:: Records shown ::

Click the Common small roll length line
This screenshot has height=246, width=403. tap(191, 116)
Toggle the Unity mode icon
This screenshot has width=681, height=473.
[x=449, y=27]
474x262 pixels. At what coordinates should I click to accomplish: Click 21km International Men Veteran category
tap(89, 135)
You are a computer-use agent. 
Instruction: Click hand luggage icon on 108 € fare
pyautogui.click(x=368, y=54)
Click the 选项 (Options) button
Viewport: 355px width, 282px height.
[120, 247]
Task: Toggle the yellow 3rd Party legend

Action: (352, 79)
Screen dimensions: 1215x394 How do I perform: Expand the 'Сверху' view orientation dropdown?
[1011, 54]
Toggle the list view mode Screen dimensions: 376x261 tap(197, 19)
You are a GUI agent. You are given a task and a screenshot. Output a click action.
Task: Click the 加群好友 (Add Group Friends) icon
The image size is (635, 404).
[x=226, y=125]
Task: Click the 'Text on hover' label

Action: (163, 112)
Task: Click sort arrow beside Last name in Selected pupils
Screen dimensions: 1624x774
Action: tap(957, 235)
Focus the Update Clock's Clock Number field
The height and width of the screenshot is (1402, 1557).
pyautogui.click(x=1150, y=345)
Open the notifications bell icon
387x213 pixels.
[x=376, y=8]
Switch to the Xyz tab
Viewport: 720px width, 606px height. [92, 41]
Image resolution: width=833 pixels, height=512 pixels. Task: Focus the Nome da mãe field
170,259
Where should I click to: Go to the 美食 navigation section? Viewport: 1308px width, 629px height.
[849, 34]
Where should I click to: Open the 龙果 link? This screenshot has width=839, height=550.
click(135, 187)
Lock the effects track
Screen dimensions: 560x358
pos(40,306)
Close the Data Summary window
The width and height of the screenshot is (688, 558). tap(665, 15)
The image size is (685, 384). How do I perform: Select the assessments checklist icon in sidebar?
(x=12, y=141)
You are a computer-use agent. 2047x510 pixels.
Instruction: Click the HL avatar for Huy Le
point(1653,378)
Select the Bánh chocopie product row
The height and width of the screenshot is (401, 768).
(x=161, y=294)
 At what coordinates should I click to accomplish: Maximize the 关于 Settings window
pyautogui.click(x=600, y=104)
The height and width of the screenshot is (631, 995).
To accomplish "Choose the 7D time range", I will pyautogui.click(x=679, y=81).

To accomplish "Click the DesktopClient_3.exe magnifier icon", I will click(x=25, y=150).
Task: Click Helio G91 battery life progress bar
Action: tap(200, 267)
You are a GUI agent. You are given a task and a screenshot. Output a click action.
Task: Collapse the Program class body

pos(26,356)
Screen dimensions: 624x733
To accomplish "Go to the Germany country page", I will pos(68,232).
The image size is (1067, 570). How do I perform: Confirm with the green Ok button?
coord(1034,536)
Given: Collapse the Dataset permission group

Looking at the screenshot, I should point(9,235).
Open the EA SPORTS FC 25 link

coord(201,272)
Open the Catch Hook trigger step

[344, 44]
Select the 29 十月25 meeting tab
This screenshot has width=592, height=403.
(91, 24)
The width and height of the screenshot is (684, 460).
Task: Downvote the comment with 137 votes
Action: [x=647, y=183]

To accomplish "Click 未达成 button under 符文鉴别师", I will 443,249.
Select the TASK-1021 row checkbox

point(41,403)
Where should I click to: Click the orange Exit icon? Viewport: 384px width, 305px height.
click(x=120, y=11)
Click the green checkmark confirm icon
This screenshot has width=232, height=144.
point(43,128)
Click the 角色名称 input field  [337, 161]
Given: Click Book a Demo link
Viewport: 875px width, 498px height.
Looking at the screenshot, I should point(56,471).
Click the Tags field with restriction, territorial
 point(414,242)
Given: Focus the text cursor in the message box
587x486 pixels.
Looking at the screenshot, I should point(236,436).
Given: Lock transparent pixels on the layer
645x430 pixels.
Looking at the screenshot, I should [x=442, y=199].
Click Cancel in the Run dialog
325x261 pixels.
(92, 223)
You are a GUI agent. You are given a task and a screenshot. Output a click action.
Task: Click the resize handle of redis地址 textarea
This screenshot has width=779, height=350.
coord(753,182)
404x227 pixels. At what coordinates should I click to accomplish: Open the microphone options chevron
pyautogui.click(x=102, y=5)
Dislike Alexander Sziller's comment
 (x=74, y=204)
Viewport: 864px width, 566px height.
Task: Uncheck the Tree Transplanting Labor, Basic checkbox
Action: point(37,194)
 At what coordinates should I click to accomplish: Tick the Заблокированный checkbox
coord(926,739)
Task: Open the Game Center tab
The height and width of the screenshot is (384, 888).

:::

Exercise requirements
Lines from the one containing "645x430 pixels." through the end of the data above must be written out exactly, and no other lines are needed.

Answer box
645x430 pixels.
Looking at the screenshot, I should [x=442, y=199].
Click Cancel in the Run dialog
325x261 pixels.
(92, 223)
You are a GUI agent. You are given a task and a screenshot. Output a click action.
Task: Click the resize handle of redis地址 textarea
This screenshot has width=779, height=350.
coord(753,182)
404x227 pixels. At what coordinates should I click to accomplish: Open the microphone options chevron
pyautogui.click(x=102, y=5)
Dislike Alexander Sziller's comment
 (x=74, y=204)
Viewport: 864px width, 566px height.
Task: Uncheck the Tree Transplanting Labor, Basic checkbox
Action: point(37,194)
 At what coordinates should I click to accomplish: Tick the Заблокированный checkbox
coord(926,739)
Task: Open the Game Center tab
The height and width of the screenshot is (384, 888).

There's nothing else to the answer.